Task objective ▸
Please copy each line below that contains the word "computer".

[Start of Attachment]

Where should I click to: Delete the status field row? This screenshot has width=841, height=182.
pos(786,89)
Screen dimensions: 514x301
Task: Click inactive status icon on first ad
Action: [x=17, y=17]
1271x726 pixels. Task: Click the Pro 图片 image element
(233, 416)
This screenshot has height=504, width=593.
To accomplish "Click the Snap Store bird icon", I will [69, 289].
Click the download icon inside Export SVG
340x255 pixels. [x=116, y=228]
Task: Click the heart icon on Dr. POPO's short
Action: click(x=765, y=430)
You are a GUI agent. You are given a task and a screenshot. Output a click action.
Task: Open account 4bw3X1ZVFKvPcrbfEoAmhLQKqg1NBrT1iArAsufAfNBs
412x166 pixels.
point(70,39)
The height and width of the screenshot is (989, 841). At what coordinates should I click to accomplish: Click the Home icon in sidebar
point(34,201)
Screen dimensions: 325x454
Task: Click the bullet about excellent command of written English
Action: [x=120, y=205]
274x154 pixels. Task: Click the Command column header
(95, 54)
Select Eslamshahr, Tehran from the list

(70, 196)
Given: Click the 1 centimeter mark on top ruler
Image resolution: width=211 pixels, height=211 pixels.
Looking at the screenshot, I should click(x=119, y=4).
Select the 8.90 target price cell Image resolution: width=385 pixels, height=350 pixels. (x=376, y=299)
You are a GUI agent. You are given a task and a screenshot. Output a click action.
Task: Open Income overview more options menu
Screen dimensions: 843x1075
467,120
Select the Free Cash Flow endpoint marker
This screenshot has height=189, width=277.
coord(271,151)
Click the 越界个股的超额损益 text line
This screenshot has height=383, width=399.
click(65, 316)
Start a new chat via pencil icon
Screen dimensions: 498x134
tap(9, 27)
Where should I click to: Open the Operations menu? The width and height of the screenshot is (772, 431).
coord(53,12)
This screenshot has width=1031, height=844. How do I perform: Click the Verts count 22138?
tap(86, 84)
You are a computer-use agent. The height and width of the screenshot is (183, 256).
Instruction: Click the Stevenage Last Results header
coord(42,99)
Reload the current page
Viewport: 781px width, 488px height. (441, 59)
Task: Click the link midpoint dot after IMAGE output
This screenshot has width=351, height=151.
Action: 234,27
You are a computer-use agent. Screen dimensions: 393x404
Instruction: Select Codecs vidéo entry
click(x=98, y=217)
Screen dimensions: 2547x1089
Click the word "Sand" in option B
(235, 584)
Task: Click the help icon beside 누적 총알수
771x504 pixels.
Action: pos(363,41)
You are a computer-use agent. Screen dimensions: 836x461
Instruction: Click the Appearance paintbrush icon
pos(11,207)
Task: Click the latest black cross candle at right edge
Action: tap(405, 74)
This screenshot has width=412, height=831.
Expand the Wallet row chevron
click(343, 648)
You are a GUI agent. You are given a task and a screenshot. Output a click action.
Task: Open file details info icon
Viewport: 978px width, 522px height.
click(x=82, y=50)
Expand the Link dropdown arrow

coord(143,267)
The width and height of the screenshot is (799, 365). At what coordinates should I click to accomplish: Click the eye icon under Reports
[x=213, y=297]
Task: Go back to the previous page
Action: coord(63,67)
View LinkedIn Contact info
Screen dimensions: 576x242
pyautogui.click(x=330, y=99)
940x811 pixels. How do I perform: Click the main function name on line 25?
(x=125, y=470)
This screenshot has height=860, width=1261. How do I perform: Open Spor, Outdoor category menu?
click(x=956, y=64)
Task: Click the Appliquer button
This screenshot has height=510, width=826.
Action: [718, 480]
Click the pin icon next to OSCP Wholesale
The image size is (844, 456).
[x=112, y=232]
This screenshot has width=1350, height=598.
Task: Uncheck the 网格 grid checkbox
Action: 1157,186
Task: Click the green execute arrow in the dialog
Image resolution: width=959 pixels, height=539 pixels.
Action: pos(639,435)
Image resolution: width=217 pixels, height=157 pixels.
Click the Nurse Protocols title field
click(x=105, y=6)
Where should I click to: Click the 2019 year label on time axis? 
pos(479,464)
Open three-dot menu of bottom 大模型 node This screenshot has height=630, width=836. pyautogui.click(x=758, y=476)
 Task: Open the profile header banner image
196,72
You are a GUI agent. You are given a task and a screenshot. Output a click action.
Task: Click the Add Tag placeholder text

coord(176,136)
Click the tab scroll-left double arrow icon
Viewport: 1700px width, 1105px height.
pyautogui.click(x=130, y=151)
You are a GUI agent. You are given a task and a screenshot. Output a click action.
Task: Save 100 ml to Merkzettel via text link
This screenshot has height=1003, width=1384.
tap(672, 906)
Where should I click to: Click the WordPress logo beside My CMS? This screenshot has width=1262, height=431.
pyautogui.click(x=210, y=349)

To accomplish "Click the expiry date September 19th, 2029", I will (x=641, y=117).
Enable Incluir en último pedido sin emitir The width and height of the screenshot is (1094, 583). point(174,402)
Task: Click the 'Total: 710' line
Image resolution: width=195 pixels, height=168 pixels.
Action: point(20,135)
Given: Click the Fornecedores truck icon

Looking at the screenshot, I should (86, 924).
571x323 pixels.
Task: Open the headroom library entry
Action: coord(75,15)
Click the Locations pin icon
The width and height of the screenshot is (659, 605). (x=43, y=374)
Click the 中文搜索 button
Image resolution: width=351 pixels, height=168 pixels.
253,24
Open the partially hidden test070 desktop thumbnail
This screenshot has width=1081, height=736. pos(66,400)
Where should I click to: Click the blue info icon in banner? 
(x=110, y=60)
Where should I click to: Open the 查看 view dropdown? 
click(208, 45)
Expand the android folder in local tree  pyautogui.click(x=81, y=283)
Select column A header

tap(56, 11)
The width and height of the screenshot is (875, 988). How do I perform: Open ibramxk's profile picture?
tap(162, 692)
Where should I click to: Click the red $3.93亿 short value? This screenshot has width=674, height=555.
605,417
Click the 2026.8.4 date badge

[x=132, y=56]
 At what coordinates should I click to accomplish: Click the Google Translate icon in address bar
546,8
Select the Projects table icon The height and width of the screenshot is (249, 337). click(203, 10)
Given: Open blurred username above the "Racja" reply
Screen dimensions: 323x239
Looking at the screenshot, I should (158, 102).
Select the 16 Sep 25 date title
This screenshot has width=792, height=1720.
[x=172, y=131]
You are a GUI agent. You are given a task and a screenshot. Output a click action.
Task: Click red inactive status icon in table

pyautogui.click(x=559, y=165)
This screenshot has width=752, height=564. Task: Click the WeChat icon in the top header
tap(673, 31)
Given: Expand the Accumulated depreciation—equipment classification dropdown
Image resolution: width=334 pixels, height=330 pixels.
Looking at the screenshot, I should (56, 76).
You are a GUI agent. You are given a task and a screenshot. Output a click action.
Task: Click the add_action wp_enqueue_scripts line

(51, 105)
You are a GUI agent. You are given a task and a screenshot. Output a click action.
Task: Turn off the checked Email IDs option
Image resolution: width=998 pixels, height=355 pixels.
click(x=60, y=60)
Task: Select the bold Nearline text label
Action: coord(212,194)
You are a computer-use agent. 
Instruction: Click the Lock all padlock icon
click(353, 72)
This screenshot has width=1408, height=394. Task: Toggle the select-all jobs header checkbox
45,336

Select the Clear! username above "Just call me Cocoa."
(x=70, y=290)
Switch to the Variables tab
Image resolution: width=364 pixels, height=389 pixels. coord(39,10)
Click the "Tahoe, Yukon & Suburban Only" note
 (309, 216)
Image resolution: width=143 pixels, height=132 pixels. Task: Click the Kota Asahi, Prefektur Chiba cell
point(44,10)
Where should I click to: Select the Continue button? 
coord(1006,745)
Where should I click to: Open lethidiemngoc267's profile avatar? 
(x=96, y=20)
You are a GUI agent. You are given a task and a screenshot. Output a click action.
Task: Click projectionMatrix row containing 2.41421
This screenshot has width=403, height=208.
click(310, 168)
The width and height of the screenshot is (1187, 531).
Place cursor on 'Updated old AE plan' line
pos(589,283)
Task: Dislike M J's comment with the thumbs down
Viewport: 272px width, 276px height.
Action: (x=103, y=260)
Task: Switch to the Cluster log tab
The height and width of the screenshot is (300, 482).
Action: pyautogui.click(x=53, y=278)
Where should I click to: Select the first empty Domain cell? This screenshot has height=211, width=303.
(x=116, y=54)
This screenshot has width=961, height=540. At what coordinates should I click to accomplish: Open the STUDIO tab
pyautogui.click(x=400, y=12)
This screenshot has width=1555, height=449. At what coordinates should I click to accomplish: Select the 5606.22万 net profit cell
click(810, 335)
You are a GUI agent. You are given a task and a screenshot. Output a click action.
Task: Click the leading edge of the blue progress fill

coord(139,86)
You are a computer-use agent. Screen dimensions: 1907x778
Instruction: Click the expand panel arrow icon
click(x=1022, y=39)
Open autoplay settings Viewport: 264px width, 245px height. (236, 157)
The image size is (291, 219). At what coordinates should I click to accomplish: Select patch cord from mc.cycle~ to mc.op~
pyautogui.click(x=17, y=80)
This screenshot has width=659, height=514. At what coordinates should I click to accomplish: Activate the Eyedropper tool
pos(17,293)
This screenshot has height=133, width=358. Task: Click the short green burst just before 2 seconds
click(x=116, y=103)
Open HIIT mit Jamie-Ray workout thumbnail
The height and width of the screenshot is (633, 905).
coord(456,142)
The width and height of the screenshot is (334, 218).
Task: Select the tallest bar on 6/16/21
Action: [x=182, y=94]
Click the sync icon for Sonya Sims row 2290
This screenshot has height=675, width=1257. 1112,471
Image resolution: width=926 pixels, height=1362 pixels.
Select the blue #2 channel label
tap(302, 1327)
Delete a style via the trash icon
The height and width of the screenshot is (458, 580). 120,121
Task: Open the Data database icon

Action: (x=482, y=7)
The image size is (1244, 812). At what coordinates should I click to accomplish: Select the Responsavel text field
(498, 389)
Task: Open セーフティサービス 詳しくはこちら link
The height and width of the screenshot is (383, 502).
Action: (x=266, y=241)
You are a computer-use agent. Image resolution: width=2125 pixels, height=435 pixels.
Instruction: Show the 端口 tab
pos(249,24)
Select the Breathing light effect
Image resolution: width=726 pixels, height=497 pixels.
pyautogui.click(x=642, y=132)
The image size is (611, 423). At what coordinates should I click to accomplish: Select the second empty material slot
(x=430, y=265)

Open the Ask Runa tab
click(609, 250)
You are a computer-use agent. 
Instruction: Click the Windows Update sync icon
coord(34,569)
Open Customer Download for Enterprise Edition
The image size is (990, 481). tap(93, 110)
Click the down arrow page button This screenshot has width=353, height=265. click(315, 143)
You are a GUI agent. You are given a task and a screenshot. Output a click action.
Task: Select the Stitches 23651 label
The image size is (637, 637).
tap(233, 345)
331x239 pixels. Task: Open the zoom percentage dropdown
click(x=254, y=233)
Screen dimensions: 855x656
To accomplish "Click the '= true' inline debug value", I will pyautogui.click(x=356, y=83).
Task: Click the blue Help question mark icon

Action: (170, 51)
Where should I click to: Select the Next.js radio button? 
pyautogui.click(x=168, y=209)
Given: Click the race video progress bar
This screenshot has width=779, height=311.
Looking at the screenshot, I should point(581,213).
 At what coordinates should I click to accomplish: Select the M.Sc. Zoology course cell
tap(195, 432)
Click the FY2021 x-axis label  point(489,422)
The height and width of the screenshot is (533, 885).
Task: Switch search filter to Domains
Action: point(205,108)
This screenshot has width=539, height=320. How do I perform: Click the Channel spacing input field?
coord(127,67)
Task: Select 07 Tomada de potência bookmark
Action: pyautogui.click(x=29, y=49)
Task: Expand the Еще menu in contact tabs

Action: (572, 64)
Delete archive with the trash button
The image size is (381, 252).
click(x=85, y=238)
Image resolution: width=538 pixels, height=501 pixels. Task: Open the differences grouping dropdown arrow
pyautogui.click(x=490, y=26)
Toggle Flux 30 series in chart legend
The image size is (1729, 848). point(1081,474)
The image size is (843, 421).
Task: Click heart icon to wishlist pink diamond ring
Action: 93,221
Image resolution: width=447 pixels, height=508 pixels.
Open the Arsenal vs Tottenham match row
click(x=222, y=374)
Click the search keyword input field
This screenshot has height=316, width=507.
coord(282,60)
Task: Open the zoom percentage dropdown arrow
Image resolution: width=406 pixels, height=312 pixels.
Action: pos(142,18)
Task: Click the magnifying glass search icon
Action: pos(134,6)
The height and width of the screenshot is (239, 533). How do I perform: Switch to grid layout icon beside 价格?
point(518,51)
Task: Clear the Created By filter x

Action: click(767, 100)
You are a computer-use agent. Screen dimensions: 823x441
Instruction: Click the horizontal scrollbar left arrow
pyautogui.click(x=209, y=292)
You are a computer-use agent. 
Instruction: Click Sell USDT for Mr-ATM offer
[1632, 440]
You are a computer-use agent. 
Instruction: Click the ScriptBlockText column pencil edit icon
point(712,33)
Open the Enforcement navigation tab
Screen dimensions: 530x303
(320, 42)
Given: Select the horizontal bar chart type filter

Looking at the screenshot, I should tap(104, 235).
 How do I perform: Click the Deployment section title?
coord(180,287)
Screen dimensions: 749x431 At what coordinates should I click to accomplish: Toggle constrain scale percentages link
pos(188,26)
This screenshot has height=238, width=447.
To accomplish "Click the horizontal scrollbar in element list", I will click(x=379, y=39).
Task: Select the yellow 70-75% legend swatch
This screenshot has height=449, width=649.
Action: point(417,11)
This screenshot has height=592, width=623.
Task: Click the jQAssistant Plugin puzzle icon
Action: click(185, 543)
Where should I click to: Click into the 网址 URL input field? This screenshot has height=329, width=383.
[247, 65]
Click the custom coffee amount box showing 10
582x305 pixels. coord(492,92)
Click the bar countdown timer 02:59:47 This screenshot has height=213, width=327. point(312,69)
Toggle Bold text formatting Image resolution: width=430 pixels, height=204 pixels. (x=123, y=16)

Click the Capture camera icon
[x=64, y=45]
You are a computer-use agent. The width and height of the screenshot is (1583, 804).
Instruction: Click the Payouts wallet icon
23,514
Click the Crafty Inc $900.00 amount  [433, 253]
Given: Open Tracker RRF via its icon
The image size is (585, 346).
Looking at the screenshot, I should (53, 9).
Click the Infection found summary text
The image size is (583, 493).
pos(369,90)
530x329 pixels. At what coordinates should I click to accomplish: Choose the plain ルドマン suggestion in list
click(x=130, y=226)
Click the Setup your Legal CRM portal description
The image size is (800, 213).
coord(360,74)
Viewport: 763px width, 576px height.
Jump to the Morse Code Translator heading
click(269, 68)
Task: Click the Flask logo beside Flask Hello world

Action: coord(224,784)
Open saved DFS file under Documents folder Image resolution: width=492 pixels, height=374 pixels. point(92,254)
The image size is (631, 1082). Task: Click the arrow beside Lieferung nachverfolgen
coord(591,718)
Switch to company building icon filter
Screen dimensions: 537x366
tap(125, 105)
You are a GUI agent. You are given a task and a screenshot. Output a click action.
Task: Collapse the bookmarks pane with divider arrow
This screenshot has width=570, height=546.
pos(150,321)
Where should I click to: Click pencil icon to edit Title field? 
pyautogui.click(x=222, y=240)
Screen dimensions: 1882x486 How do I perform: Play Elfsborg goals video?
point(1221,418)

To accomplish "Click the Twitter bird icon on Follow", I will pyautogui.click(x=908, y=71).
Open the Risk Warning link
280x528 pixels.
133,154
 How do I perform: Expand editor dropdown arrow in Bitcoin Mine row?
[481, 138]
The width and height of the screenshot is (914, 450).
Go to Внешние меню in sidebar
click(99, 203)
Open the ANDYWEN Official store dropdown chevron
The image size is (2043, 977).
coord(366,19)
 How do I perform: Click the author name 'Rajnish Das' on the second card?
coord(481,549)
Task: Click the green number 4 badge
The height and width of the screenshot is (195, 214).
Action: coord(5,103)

[End of Attachment]

Answer to this exercise ▸
You are a computer-use agent. The height and width of the screenshot is (183, 256).
You are a computer-use agent. Screen dimensions: 393x404
You are a computer-use agent. Screen dimensions: 836x461
You are a computer-use agent. 
You are a computer-use agent. Screen dimensions: 1907x778
You are a computer-use agent. Image resolution: width=2125 pixels, height=435 pixels.
You are a computer-use agent. 
You are a computer-use agent. Screen dimensions: 823x441
You are a computer-use agent. 
You are a computer-use agent. 
You are a computer-use agent. The width and height of the screenshot is (1583, 804).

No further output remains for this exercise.